Copy all of the data below line for line, without changing a single character.

## begin Data for the task

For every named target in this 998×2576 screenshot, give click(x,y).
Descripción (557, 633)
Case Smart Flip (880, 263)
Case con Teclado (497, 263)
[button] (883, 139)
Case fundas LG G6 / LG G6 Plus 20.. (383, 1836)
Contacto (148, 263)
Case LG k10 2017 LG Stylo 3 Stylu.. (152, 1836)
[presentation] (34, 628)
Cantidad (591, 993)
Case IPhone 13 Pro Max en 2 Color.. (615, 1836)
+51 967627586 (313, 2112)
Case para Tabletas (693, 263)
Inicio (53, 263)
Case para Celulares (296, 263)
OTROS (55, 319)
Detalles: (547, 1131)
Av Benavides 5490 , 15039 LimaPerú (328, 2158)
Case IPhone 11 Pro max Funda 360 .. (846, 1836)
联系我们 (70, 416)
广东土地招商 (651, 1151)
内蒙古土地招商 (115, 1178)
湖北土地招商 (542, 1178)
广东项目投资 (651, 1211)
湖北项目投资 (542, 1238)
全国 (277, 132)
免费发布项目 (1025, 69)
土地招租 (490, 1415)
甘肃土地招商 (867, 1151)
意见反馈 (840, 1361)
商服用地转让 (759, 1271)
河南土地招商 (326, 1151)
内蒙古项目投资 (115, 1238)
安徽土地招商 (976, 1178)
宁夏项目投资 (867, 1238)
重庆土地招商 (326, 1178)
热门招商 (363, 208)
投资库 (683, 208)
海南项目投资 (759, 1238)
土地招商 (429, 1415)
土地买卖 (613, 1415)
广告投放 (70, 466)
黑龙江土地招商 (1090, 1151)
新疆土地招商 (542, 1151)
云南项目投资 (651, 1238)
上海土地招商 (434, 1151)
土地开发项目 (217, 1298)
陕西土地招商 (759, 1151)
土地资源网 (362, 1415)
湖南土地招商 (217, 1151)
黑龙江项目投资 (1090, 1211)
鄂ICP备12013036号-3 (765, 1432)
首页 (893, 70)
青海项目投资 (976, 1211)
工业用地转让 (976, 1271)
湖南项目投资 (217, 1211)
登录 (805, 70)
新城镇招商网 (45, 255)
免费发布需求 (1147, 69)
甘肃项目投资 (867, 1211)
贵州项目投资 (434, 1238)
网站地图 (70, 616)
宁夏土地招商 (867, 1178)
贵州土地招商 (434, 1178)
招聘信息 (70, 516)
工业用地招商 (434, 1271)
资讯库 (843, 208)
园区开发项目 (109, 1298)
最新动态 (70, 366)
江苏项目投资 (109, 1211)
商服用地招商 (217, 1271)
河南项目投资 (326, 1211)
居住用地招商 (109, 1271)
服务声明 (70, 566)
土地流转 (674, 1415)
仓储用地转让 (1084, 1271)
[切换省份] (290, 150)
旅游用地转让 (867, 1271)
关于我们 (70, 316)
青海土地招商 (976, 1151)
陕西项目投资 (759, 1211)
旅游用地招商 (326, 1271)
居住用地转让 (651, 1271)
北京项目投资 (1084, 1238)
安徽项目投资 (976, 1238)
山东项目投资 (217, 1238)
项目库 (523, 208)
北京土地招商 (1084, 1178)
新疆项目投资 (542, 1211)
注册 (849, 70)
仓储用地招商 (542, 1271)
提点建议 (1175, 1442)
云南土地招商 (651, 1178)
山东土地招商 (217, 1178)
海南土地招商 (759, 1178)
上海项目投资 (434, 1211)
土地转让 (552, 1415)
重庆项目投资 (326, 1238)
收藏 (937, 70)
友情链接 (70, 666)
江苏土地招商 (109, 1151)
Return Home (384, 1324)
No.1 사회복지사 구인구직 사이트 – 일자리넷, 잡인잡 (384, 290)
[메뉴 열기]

## end Data for the task

Solution to this exercise:
For every named target in this 998×2576 screenshot, give click(x,y).
Descripción (557, 633)
Case Smart Flip (880, 263)
Case con Teclado (497, 263)
[button] (883, 139)
Case fundas LG G6 / LG G6 Plus 20.. (383, 1836)
Contacto (148, 263)
Case LG k10 2017 LG Stylo 3 Stylu.. (152, 1836)
[presentation] (34, 628)
Cantidad (591, 993)
Case IPhone 13 Pro Max en 2 Color.. (615, 1836)
+51 967627586 (313, 2112)
Case para Tabletas (693, 263)
Inicio (53, 263)
Case para Celulares (296, 263)
OTROS (55, 319)
Detalles: (547, 1131)
Av Benavides 5490 , 15039 LimaPerú (328, 2158)
Case IPhone 11 Pro max Funda 360 .. (846, 1836)
联系我们 (70, 416)
广东土地招商 (651, 1151)
内蒙古土地招商 (115, 1178)
湖北土地招商 (542, 1178)
广东项目投资 (651, 1211)
湖北项目投资 (542, 1238)
全国 (277, 132)
免费发布项目 (1025, 69)
土地招租 (490, 1415)
甘肃土地招商 (867, 1151)
意见反馈 (840, 1361)
商服用地转让 (759, 1271)
河南土地招商 (326, 1151)
内蒙古项目投资 (115, 1238)
安徽土地招商 (976, 1178)
宁夏项目投资 (867, 1238)
重庆土地招商 (326, 1178)
热门招商 (363, 208)
投资库 (683, 208)
海南项目投资 (759, 1238)
土地招商 (429, 1415)
土地买卖 (613, 1415)
广告投放 (70, 466)
黑龙江土地招商 (1090, 1151)
新疆土地招商 (542, 1151)
云南项目投资 (651, 1238)
上海土地招商 (434, 1151)
土地开发项目 (217, 1298)
陕西土地招商 (759, 1151)
土地资源网 (362, 1415)
湖南土地招商 (217, 1151)
黑龙江项目投资 (1090, 1211)
鄂ICP备12013036号-3 (765, 1432)
首页 (893, 70)
青海项目投资 (976, 1211)
工业用地转让 (976, 1271)
湖南项目投资 (217, 1211)
登录 (805, 70)
新城镇招商网 (45, 255)
免费发布需求 (1147, 69)
甘肃项目投资 (867, 1211)
贵州项目投资 (434, 1238)
网站地图 (70, 616)
宁夏土地招商 (867, 1178)
贵州土地招商 (434, 1178)
招聘信息 (70, 516)
工业用地招商 (434, 1271)
资讯库 (843, 208)
园区开发项目 (109, 1298)
最新动态 (70, 366)
江苏项目投资 (109, 1211)
商服用地招商 (217, 1271)
河南项目投资 (326, 1211)
居住用地招商 (109, 1271)
服务声明 (70, 566)
土地流转 (674, 1415)
仓储用地转让 (1084, 1271)
[切换省份] (290, 150)
旅游用地转让 (867, 1271)
关于我们 (70, 316)
青海土地招商 (976, 1151)
陕西项目投资 (759, 1211)
旅游用地招商 (326, 1271)
居住用地转让 (651, 1271)
北京项目投资 (1084, 1238)
安徽项目投资 (976, 1238)
山东项目投资 (217, 1238)
项目库 (523, 208)
北京土地招商 (1084, 1178)
新疆项目投资 (542, 1211)
注册 (849, 70)
仓储用地招商 (542, 1271)
提点建议 (1175, 1442)
云南土地招商 (651, 1178)
山东土地招商 (217, 1178)
海南土地招商 (759, 1178)
上海项目投资 (434, 1211)
土地转让 (552, 1415)
重庆项目投资 (326, 1238)
收藏 (937, 70)
友情链接 (70, 666)
江苏土地招商 (109, 1151)
Return Home (384, 1324)
No.1 사회복지사 구인구직 사이트 – 일자리넷, 잡인잡 (384, 290)
[메뉴 열기]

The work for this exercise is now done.